Breast Cancer Podcast

Adjuvant Endocrine Therapy

Lidia Schapira, MD; Norah Lynn Henry, MD, PhD


July 14, 2022

This transcript has been edited for clarity.

Lidia Schapira, MD: Hello. I'm Dr Lidia Schapira, and welcome to Medscape InDiscussion: Breast Cancer. Today we're talking about adjuvant endocrine therapy. And I can think of no better person to have this conversation with than my colleague Dr Lynn Henry. Dr Henry is associate professor of medicine at the University of Michigan, where she's the lead for the Breast Oncology Clinic at the Rogel Cancer Center. Lynn, welcome.

Norah Lynn Henry, MD, PhD: Thank you so much.

Schapira: Let's start by talking a little bit about those initial conversations we have with patients where we're recommending adjuvant endocrine therapy. What have you noted are some of the obstacles, perhaps to even patients accepting the recommendation to take the treatment? And how do you handle that in your practice?

Henry: Obviously, this is a discussion that we have a lot of times with our patients. Many of our patients have hormone receptor–positive breast cancer. Therefore, we are often having discussions about starting anti-hormone therapy or switching to a different anti-hormone therapy pretty much every day in clinic.

Any time I'm sitting down and talking with a patient, one of the things I always want to understand is what he or she is already aware of when it comes to these medications. They are so frequently used by patients with breast cancer that most patients know somebody who already took one of these medicines and may or may not have tolerated it very well. And even if they didn't, if they'd done any homework on the internet, you can find a tremendous amount of information out there about all the side effects and all the problems that these medicines cause, and you find very little about the good that they do. I think that's because we always see negative reviews on the internet much more often than we see positive reviews.

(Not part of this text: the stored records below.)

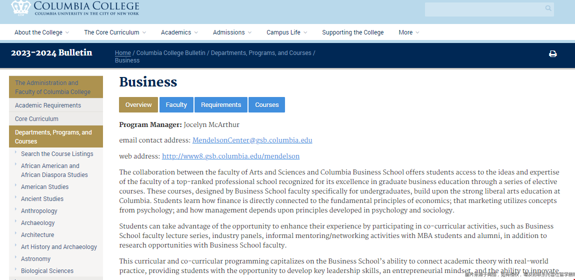Switch to the Faculty tab
Screen dimensions: 575x280
[x=177, y=105]
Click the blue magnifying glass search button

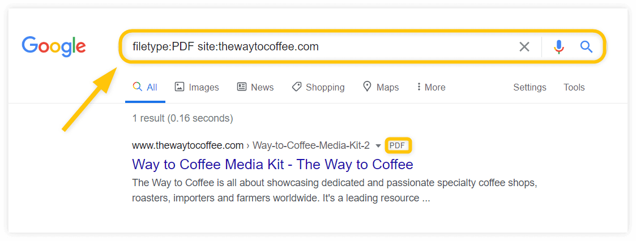click(x=587, y=47)
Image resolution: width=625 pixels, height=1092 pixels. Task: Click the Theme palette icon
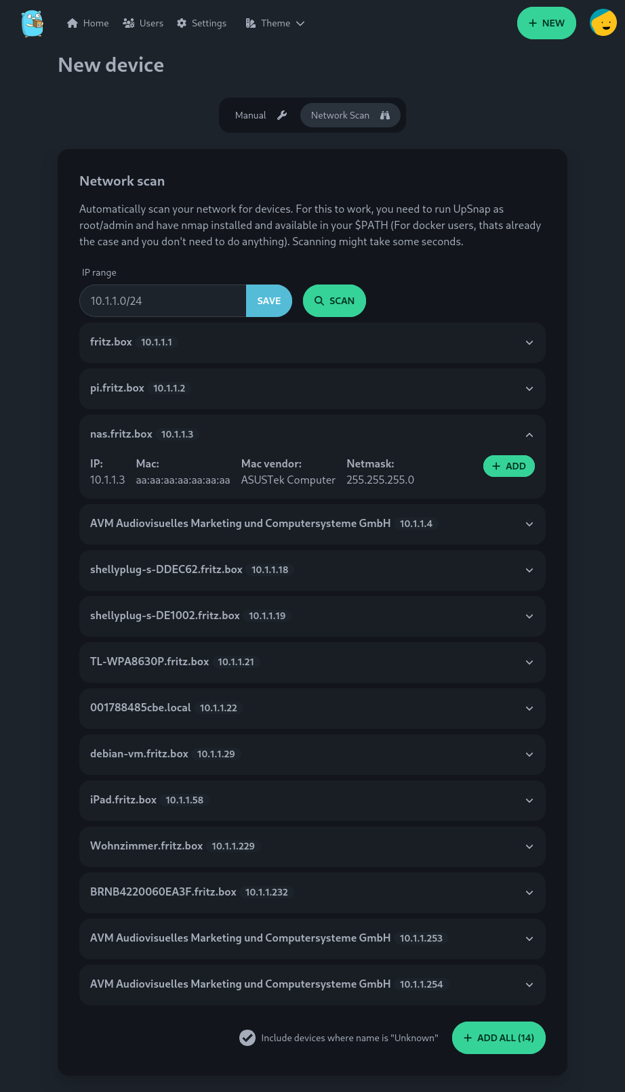point(251,23)
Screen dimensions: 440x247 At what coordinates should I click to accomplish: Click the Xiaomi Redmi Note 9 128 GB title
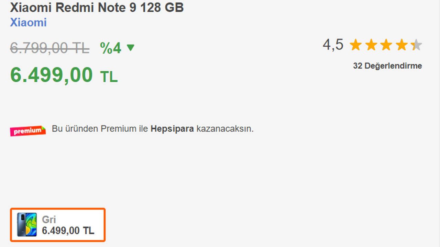click(x=97, y=8)
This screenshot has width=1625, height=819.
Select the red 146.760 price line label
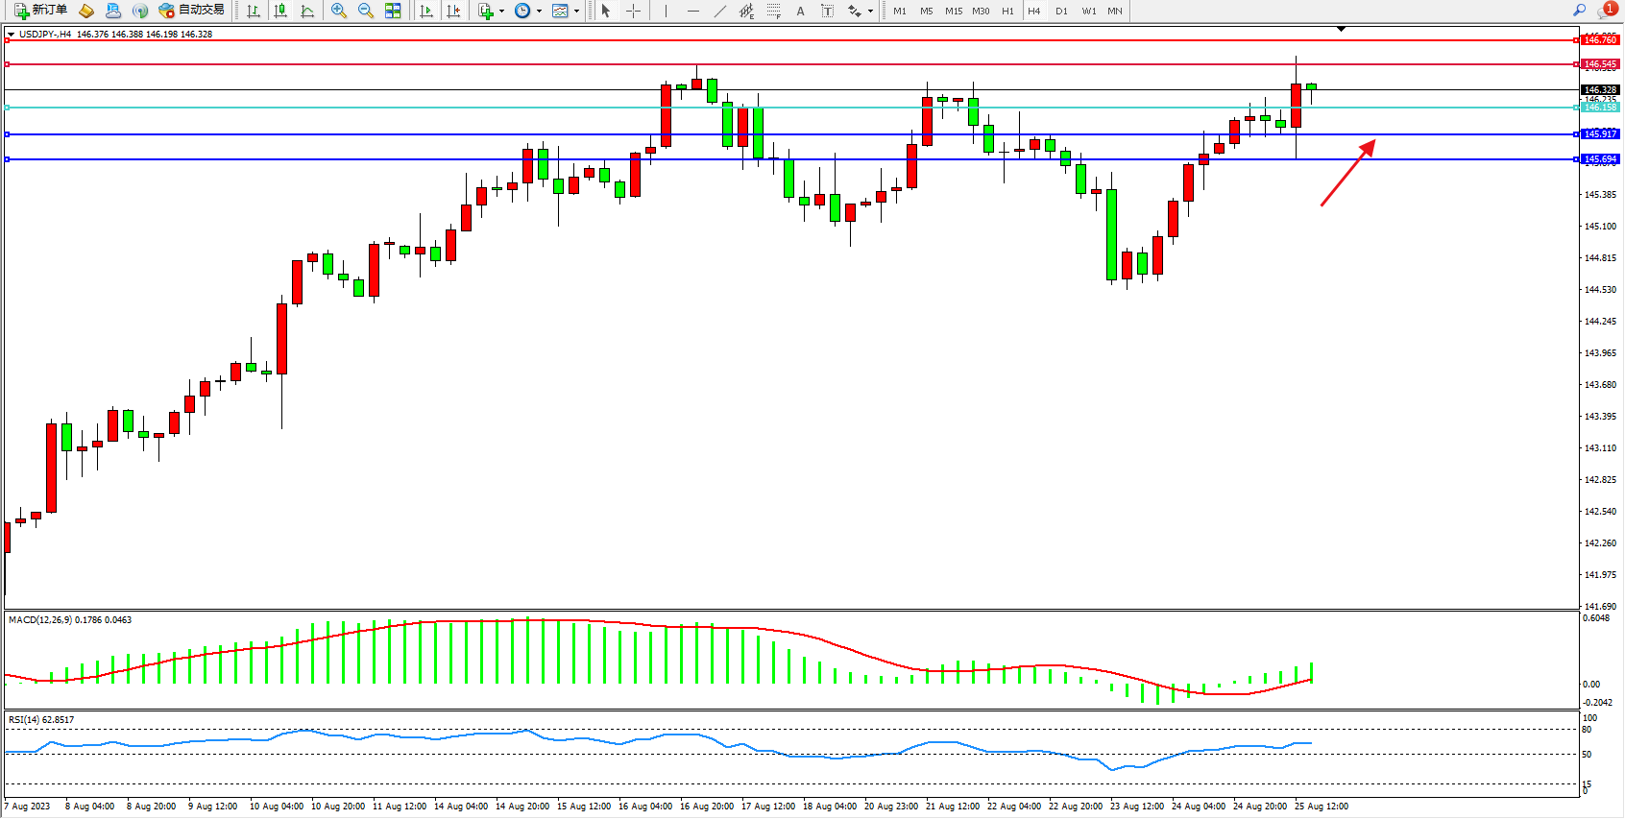coord(1599,40)
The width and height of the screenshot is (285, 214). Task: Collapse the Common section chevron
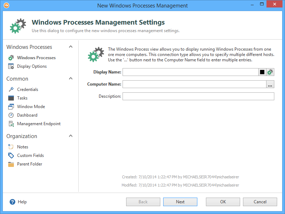point(71,79)
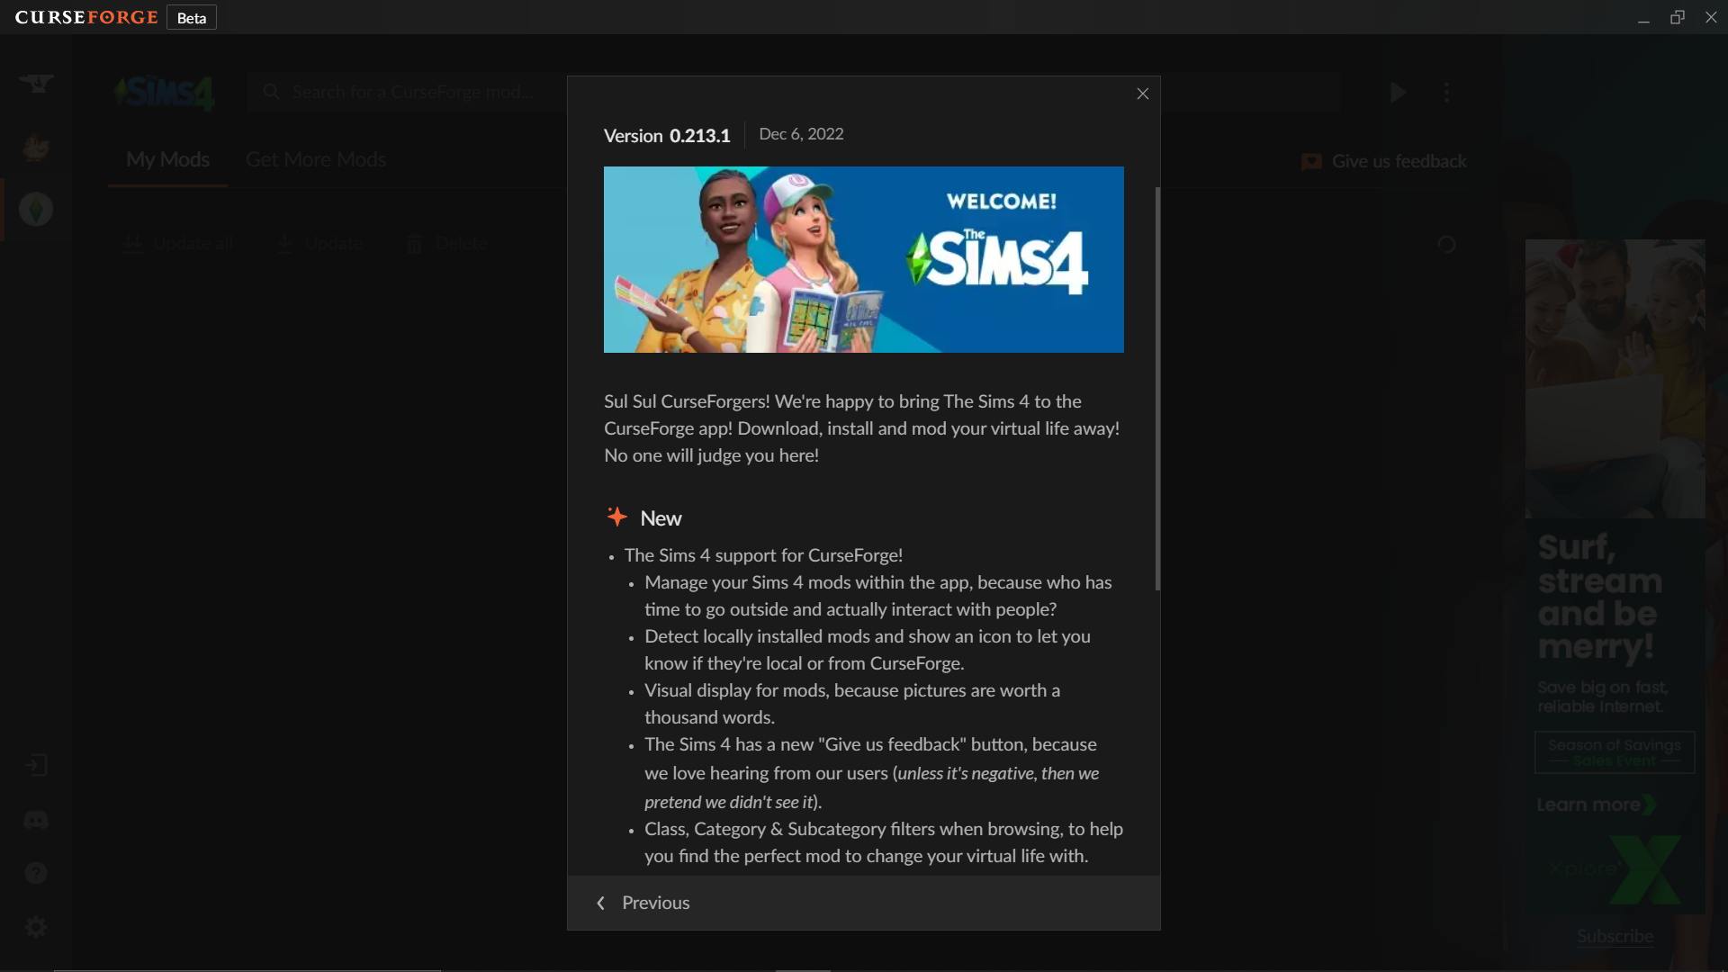The width and height of the screenshot is (1728, 972).
Task: Open the second game icon in sidebar
Action: pos(36,147)
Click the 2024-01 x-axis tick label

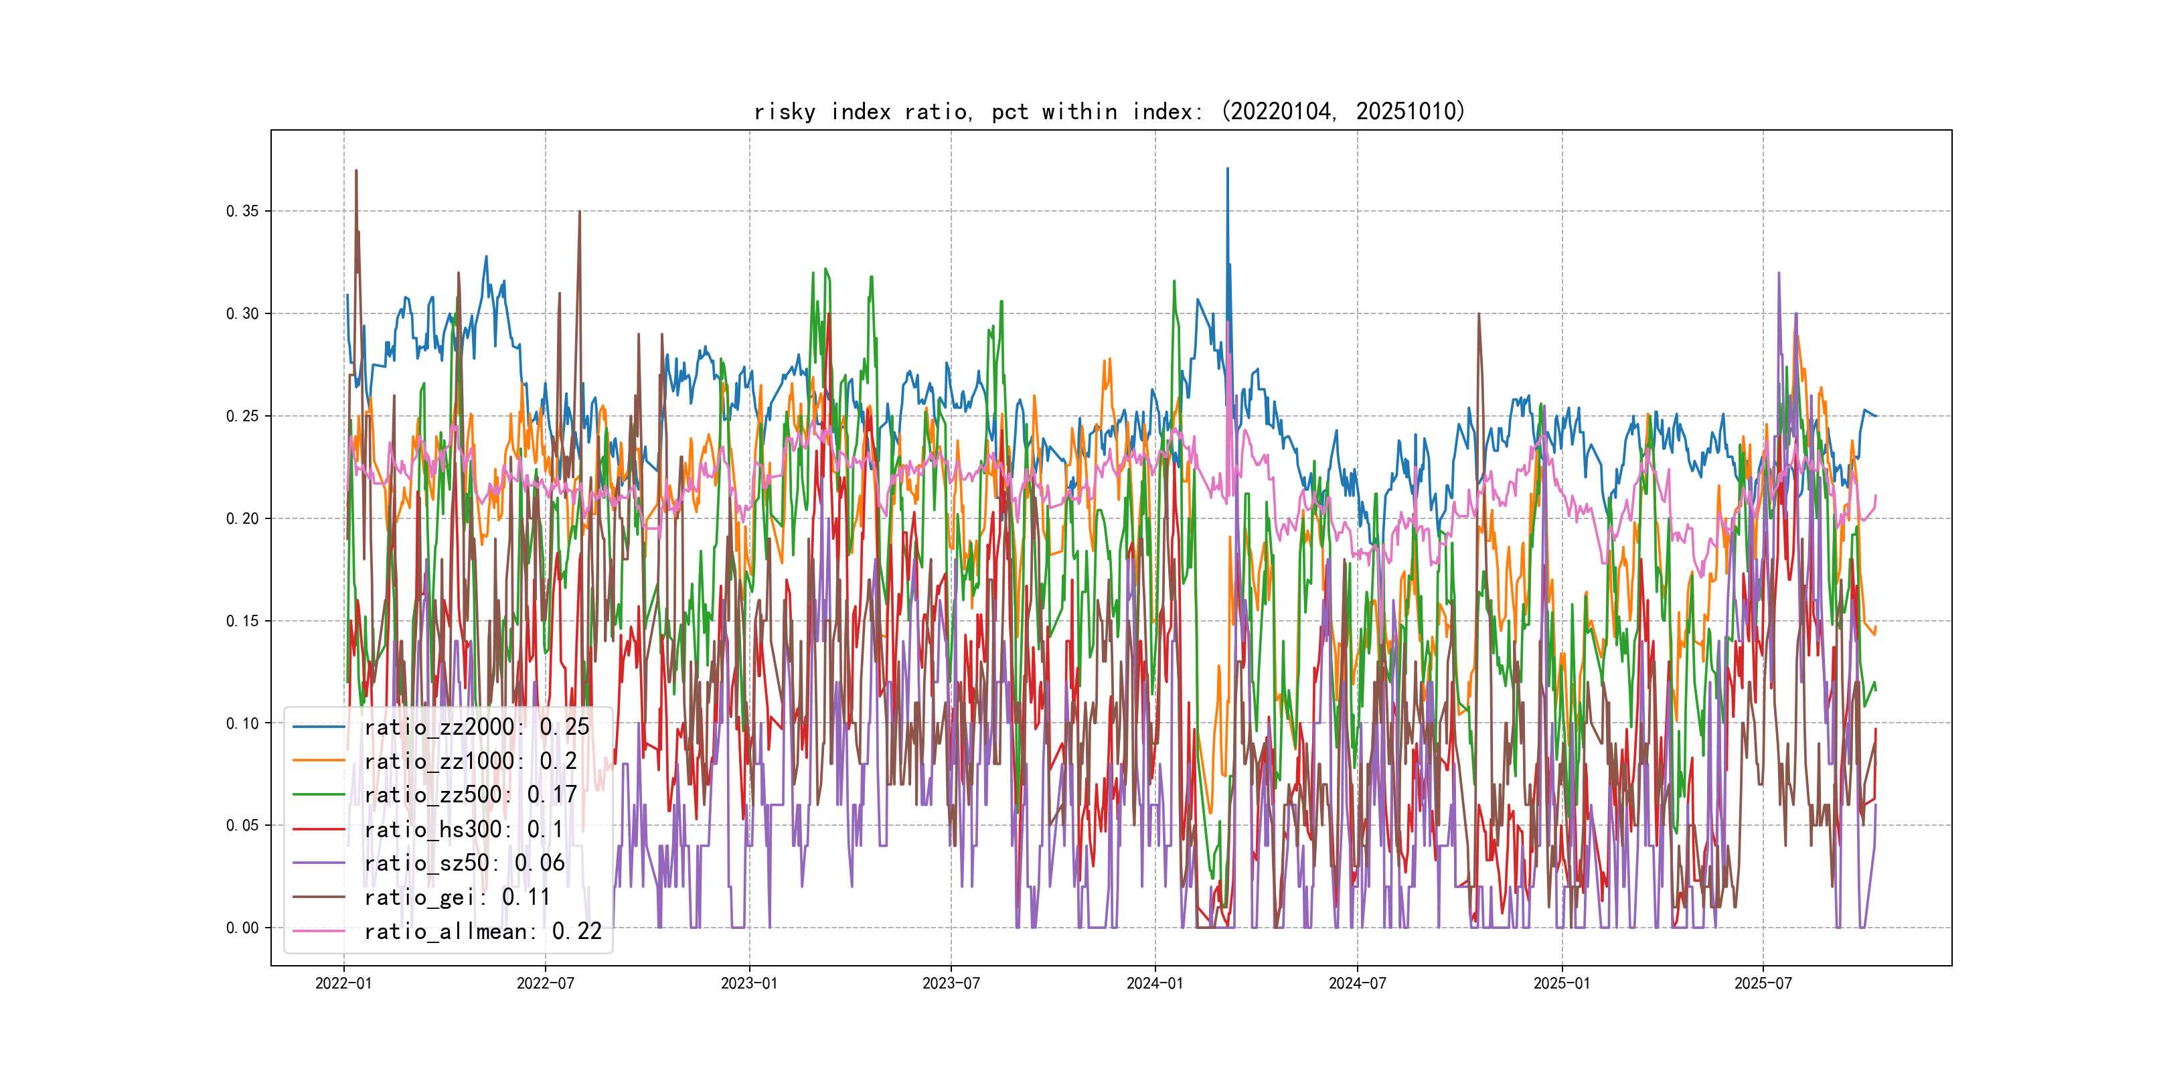click(x=1155, y=984)
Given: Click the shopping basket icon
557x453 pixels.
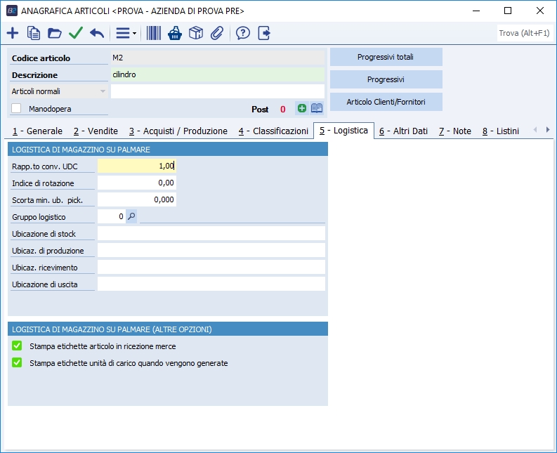Looking at the screenshot, I should coord(175,33).
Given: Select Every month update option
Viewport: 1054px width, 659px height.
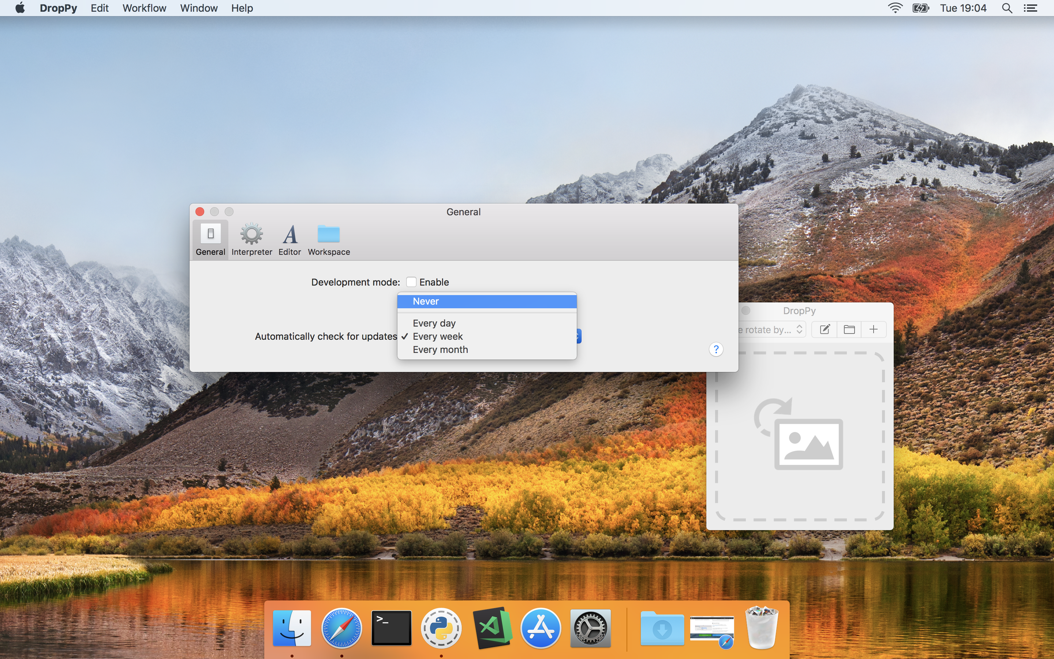Looking at the screenshot, I should click(x=440, y=350).
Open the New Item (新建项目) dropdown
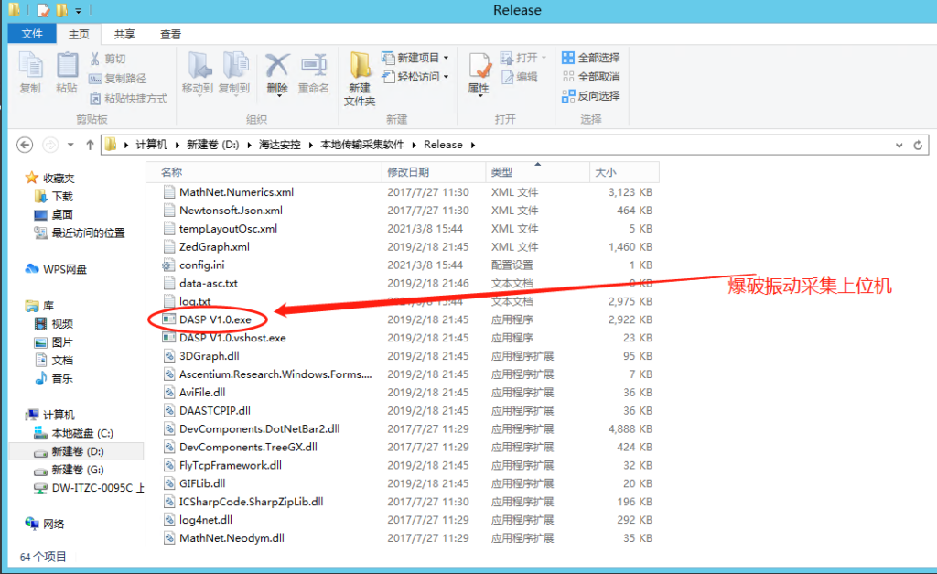Screen dimensions: 937x574 [x=415, y=58]
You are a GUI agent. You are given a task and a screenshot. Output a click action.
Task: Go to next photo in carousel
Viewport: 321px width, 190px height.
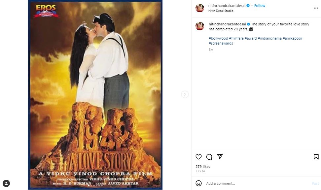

So I always like to sit down and explain why we're recommending the drug and the typical side effects that we often see, the ones that are most bothersome to patients. I reiterate that there's a lot that we can do to try to help manage these side effects if they occur. I try to stress that not every woman or man gets all the side effects, and I then really try to make sure I have an open discussion with the patient about his or her concerns. What have they heard before? Why do they think they will or will not tolerate the medicine very well? I try to start from there before we get into the nitty-gritty of exactly which medicine to recommend?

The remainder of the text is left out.